Required work:
Report every line below that has the string "Toggle" in it.

Data for analysis START

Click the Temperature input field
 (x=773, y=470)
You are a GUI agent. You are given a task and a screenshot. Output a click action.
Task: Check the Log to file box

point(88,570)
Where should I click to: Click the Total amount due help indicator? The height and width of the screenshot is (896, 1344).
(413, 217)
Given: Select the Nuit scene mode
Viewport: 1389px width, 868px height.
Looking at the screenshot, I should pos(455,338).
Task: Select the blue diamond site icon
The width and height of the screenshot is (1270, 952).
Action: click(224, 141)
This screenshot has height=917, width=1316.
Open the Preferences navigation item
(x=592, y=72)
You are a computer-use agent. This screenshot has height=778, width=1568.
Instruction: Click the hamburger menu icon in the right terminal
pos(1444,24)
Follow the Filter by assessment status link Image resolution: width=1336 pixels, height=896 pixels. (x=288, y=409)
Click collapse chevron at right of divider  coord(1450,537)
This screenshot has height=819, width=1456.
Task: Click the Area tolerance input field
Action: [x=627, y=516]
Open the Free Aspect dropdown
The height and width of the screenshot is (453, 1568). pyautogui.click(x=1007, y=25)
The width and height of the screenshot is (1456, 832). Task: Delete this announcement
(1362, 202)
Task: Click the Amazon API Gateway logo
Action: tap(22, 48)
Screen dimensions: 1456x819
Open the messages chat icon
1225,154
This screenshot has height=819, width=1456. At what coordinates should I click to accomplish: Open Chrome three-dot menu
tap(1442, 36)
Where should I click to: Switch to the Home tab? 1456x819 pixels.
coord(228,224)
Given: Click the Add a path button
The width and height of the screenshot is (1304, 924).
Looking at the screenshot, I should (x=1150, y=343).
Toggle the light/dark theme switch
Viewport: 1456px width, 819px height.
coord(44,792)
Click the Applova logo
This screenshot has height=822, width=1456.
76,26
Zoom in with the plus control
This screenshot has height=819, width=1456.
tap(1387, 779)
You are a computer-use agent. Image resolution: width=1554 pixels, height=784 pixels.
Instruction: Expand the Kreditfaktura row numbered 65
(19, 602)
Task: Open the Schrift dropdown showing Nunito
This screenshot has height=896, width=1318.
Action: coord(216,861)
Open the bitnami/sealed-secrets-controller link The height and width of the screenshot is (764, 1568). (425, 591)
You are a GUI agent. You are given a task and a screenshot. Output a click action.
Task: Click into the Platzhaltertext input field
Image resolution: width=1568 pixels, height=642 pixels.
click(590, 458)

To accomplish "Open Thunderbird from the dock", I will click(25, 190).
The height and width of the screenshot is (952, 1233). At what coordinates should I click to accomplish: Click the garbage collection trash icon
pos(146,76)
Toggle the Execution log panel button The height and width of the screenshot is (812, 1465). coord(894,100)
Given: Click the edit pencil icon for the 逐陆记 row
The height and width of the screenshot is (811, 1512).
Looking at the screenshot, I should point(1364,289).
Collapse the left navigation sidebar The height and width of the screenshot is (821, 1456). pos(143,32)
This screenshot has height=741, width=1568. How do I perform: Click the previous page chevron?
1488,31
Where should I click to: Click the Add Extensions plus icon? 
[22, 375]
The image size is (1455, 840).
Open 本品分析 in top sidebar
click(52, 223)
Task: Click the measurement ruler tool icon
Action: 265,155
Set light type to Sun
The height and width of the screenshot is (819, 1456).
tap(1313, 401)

Data for analysis END

Answer to the problem:
Toggle the light/dark theme switch
Toggle the Execution log panel button The height and width of the screenshot is (812, 1465). coord(894,100)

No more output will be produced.